___ INPUT FOR THIS TASK ___

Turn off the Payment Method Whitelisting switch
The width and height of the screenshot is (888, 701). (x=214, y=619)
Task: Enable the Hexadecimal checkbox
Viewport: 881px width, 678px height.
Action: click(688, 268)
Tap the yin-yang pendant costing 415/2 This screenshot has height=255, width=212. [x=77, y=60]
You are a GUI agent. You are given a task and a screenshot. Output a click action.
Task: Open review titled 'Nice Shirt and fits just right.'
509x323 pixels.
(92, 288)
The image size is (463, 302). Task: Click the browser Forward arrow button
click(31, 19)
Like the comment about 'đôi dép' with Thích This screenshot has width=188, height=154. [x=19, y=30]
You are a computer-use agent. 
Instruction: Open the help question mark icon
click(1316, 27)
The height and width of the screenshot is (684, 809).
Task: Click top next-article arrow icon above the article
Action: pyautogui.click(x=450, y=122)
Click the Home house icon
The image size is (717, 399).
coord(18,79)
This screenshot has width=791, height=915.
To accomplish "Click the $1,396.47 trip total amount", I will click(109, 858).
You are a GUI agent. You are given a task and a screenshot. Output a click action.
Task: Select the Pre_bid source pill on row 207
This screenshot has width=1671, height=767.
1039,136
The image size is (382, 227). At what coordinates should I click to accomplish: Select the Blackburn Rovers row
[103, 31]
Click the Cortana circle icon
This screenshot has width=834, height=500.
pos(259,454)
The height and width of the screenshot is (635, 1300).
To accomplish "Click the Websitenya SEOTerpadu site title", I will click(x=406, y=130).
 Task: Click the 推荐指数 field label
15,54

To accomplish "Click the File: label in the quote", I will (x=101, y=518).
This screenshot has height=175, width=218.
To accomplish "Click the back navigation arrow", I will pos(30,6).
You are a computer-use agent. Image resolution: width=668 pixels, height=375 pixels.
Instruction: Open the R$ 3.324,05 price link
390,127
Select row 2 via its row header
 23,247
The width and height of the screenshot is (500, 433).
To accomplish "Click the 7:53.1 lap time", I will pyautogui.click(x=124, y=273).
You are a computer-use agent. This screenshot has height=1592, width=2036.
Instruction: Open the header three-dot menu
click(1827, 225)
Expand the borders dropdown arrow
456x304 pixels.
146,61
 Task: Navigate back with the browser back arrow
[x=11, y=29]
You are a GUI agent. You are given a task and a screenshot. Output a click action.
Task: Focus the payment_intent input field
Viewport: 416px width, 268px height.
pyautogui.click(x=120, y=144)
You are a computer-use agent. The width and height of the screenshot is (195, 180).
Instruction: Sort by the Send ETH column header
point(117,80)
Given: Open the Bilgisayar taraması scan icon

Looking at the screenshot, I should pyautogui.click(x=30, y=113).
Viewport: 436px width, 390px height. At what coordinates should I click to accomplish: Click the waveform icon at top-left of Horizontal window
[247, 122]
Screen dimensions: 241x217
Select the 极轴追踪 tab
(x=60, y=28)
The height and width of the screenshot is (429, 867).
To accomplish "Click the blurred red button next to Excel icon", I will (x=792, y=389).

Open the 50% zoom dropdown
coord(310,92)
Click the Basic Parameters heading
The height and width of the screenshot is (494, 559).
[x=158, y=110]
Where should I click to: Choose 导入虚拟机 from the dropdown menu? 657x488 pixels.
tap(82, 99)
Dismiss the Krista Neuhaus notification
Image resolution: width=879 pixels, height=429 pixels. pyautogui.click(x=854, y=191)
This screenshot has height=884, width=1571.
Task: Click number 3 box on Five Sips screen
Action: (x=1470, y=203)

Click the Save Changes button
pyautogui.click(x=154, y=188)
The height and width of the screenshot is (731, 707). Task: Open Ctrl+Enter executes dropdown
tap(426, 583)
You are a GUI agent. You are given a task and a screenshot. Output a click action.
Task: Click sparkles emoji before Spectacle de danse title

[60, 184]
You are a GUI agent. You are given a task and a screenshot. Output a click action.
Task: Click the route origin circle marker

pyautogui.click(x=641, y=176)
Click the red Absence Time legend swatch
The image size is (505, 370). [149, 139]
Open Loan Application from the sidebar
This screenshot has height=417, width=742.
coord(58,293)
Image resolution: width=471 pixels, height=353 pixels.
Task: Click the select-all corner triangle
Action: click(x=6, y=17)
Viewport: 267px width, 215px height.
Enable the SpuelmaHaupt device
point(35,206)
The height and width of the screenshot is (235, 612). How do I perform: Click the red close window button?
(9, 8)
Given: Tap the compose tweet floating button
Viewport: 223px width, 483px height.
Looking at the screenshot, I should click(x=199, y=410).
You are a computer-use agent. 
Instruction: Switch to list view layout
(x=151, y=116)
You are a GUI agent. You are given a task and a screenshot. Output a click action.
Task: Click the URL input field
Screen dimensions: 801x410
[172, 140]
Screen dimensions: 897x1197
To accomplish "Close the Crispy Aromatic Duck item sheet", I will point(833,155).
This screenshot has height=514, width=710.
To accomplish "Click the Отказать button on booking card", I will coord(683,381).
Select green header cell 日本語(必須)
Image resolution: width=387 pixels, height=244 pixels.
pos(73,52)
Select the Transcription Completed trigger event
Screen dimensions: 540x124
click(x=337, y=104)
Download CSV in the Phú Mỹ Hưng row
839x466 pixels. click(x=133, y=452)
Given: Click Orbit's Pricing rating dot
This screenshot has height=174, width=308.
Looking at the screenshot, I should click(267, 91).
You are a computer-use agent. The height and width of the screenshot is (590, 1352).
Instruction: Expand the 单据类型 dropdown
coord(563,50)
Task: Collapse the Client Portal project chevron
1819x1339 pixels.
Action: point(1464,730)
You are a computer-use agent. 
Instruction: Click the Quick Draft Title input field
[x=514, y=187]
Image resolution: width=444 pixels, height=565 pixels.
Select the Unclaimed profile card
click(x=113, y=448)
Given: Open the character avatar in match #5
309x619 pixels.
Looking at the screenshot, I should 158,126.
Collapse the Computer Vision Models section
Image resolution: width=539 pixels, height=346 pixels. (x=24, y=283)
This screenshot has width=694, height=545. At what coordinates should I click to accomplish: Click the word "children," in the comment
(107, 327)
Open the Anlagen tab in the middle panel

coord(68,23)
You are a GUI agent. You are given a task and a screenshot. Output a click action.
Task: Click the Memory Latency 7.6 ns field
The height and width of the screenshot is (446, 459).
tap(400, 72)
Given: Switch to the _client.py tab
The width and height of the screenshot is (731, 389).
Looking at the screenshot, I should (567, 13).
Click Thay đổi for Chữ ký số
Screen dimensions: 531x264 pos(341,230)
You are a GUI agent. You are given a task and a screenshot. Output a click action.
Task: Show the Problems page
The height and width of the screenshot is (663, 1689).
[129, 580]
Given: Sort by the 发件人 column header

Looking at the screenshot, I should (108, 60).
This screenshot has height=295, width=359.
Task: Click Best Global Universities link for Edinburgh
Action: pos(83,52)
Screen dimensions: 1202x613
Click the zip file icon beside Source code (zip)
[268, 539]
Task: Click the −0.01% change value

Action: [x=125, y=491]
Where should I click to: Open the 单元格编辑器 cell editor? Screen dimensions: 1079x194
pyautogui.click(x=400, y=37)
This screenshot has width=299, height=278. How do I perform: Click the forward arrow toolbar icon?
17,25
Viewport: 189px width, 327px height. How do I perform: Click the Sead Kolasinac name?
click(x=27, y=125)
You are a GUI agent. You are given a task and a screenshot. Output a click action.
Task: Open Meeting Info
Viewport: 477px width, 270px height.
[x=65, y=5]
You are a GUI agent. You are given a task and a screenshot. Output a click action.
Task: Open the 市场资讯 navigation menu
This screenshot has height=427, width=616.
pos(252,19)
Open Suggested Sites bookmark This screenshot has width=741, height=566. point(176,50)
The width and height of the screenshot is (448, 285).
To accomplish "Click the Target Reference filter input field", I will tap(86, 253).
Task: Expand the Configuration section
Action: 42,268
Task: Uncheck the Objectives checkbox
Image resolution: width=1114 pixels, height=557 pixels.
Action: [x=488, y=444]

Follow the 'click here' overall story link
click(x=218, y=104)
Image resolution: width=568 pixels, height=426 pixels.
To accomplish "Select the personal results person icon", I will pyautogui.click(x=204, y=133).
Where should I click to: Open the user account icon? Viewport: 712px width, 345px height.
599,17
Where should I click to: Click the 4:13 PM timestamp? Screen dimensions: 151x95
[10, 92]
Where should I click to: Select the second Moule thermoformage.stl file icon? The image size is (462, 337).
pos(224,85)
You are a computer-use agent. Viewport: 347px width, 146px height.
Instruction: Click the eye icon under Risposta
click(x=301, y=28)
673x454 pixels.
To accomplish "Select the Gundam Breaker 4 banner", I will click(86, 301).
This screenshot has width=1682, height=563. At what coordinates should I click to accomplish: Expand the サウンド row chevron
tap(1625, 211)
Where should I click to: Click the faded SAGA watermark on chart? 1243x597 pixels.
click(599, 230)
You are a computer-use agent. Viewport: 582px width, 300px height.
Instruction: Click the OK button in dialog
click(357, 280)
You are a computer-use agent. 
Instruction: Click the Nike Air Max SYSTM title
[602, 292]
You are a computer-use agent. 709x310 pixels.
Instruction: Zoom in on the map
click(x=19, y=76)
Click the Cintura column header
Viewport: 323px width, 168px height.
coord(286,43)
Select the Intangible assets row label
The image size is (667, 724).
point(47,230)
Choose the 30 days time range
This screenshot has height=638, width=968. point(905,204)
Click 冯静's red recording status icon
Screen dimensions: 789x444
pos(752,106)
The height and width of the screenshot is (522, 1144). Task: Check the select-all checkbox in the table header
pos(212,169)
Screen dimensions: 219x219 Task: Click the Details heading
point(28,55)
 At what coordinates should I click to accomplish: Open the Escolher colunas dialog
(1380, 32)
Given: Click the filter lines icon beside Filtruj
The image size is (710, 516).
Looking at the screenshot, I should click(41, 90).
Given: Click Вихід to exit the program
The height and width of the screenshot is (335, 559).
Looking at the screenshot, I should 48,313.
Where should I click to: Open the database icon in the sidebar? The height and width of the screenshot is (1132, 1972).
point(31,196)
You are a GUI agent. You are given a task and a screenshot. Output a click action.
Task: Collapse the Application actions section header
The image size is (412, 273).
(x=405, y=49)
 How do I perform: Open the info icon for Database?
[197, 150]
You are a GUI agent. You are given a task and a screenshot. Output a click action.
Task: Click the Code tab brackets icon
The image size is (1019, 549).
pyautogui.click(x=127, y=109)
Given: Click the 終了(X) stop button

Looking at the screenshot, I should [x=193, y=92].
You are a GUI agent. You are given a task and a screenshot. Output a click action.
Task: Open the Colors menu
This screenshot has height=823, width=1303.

___

_REQUIRED WORK:_ Whatever else the listing above holds, retype exactly only the lines from the one containing "Where should I click to: Open the 单元格编辑器" to the one containing "Open Suggested Sites", both ends kept.

_SOLUTION BELOW:_
Where should I click to: Open the 单元格编辑器 cell editor? Screen dimensions: 1079x194
pyautogui.click(x=400, y=37)
This screenshot has width=299, height=278. How do I perform: Click the forward arrow toolbar icon?
17,25
Viewport: 189px width, 327px height. How do I perform: Click the Sead Kolasinac name?
click(x=27, y=125)
You are a GUI agent. You are given a task and a screenshot. Output a click action.
Task: Open Meeting Info
Viewport: 477px width, 270px height.
[x=65, y=5]
You are a GUI agent. You are given a task and a screenshot. Output a click action.
Task: Open the 市场资讯 navigation menu
This screenshot has height=427, width=616.
pos(252,19)
Open Suggested Sites bookmark This screenshot has width=741, height=566. point(176,50)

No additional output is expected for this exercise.